Joseph Sanchez, acting deputy superintendent of Curriculum and Instructional Improvement, said the removal of a credit to accommodate the new Chamorro class requirements is a likely option. It most likely will be an elective that is removed, he said, because he can't imagine anyone wanting to remove a core course.

Sanchez said the community has to be aware of the fact that some things will have to be removed from the curriculum in order to accommodate the new requirements.

Taijeron said it never was the intention to overshadow or downplay the importance of other subject matters, and there are other options.

"Instead of cutting classes, there are other ways to incorporate the language and culture into those classes," she said.

For example, she said, Chamorro dancing could be incorporated into a physical education class or Chamorro music and art could be added to art classes. This could create a dual-credit course.

"There are many ideas, and it really doesn't have to mean cutting back anywhere in the Department of Education," she said. "Of course, it will have an impact on the curriculum, but it doesn't mean other classes will have to suffer."


Taijeron said she introduced the legislation because she grew up in an era on Guam when language and culture weren't a focus in school.

"We have an opportunity to offer this to our children, and there's such a passion for it," she said.

She also said she feels it's her duty as an elected official to do her part to be sure the children of Guam have an opportunity to learn the culture and language.

When a public hearing was held on the bill, there was overwhelming support, Taijeron said. The law was passed unanimously.

Laguana said the law is a positive move because people thrive on language and culture. He also said he thinks the program will be funded.

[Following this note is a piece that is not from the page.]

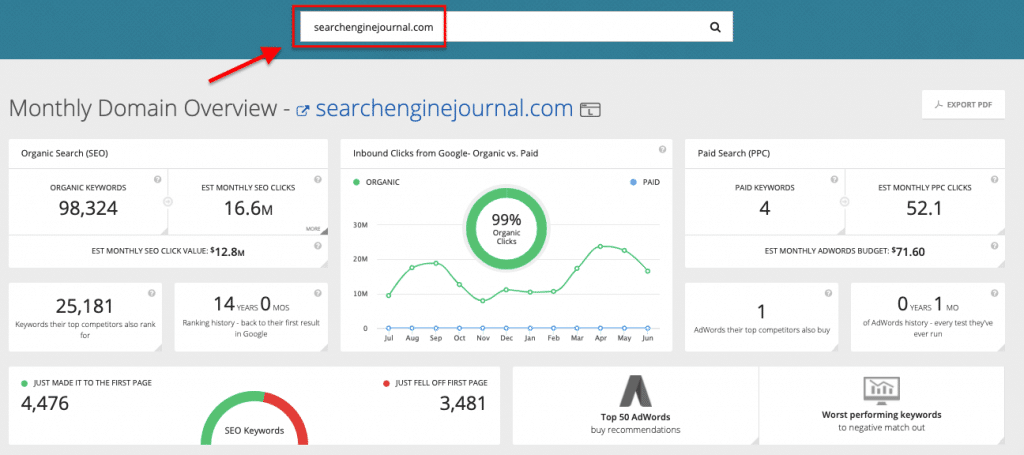Click external link icon beside domain title

click(302, 110)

"I'm sure the Legislature wouldn't pass bills and have it non-funded," he said. "When the time comes, it will be funded."


If the goal is to teach children and the community about the Chamorro language and culture, more work needs to be done than just in the schools, Duenas said.

She said teaching language is more of a grassroots and community issue and it needs to be spoken and taught at home and in the community for it truly to be effective.

Duenas said her son, who has been taking Chamorro classes in school and is half Chamorro, doesn't really speak the language.

Duenas has lived on Guam her entire adult life, but isn't Chamorro and doesn't speak the language, so she can't incorporate it at home and immerse her son in the language and culture, she said.